Alinia, SOC, and adding PI when approved

I had my meeting with Dr. D. at Mt. Sinai, and ran the treatment protocol that was discussed in a previous post:
http://www.medhelp.org/posts/Hepatitis-C/Think-you-could-add-pis-later-in-treatment/show/1241485
He thought that adding the PIs later in treatment would not make much of a difference, as they were designed to be used early.  He also was not too excited about adding alinia, stating that he believed that the previous studies (as cited by Willing in the previous post) did not porvide large enough samples, did not include relapsers/nonresponders, nor mentioned the severity of fibrosis.  Dr.

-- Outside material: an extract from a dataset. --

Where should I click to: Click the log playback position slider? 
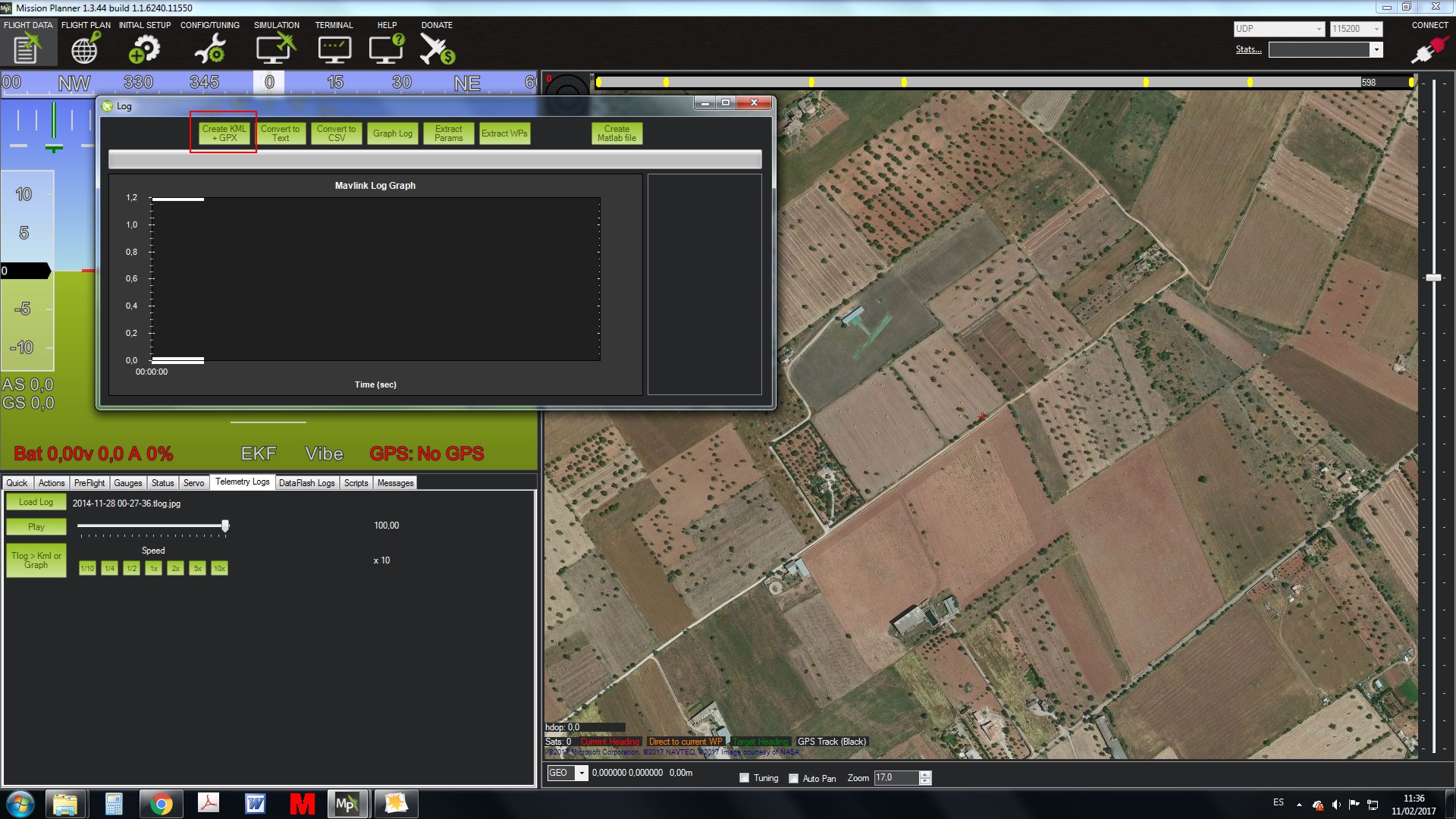pos(225,526)
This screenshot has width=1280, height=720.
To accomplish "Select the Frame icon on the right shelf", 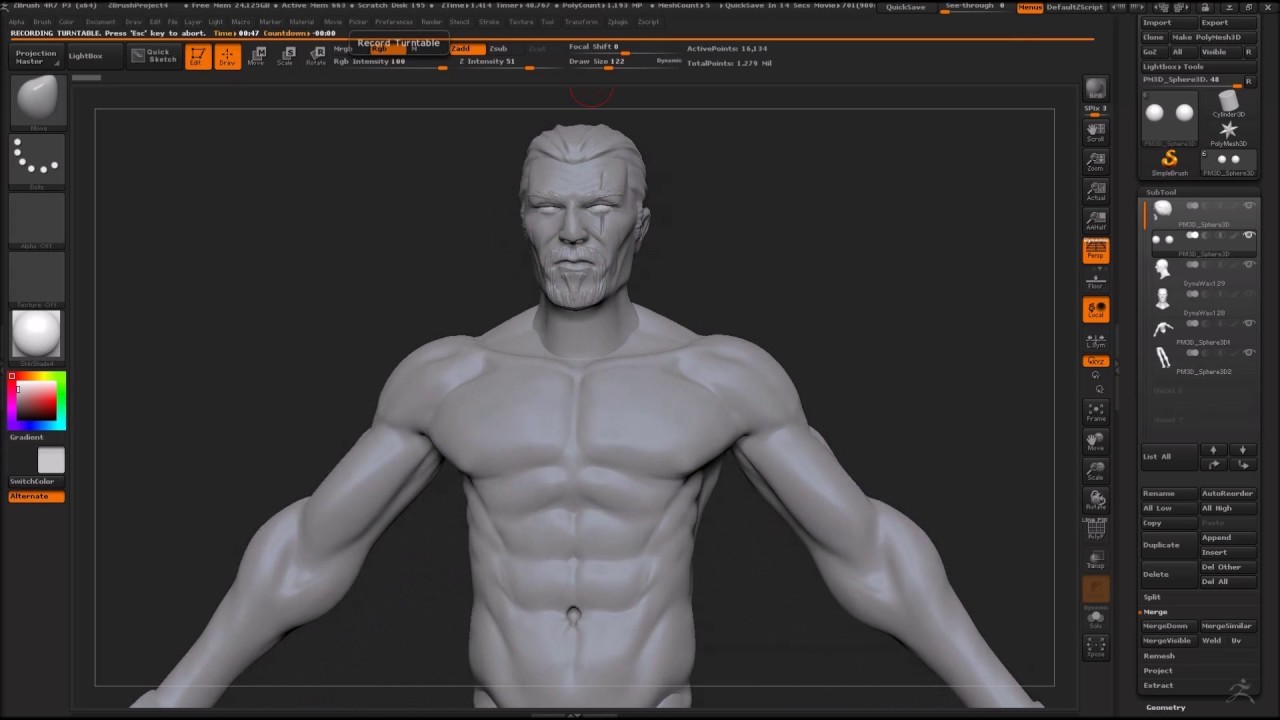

D. and hIs NP seem to be encuraging me to wait for the PIs, and to treat the co-morbid  problems that I have ( cryo with vasculitis, encephalopathy).

I AM SOOO CONFUSED! ...  I have consulted with two excellent hepatologists, both teaching hospital affiliated, and I now have 2 different opinions on how to proceed at this point.  I thought that I had a plan, and was gearig up for the battle, and now I am not so sure.

On a positive note, he did  have a fibroscan machine there, donated to him by patients, and is runing a clinical trial that includes bloodwork and a scan every three months.  Not so positive is my score of 29.1, but I already knew that I am cirrhotic.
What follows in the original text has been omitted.